[Entries for locating text and elements]
□ □ □ □ □ □ □

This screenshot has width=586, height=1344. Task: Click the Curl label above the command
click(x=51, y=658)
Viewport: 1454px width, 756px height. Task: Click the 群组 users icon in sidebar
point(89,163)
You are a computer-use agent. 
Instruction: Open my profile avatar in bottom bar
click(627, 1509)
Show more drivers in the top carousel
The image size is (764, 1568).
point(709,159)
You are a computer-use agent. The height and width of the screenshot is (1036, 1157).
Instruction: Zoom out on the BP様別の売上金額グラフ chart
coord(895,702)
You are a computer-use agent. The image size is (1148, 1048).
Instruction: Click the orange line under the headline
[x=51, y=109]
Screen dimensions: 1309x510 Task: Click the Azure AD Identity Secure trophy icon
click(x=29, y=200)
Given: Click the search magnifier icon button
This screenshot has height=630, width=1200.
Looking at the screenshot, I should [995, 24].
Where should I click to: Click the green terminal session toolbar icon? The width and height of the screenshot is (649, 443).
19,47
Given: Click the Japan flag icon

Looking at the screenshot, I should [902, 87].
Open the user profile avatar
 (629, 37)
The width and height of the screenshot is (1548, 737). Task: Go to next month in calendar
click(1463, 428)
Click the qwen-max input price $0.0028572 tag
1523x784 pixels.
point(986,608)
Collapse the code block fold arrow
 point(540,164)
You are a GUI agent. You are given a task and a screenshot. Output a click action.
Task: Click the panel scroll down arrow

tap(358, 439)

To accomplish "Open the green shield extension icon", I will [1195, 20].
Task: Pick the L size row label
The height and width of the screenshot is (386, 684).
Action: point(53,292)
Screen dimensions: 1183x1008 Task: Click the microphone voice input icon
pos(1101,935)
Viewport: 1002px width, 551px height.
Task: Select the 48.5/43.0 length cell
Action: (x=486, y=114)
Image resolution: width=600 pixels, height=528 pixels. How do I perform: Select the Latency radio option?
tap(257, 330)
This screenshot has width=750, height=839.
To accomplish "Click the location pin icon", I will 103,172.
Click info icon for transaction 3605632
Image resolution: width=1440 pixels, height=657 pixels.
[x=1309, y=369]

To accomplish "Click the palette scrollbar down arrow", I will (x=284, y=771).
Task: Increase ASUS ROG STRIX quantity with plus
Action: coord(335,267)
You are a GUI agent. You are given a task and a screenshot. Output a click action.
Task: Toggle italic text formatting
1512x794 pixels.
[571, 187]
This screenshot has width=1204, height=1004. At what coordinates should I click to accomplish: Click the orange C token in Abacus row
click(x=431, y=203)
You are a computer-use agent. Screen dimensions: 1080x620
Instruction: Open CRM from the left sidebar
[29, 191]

□ □ □ □ □ □ □

[Goal]
Extract every line of the material above that contains the word "Open".

[Written answer]
Instruction: Open my profile avatar in bottom bar
Open the user profile avatar
To accomplish "Open the green shield extension icon", I will [1195, 20].
Instruction: Open CRM from the left sidebar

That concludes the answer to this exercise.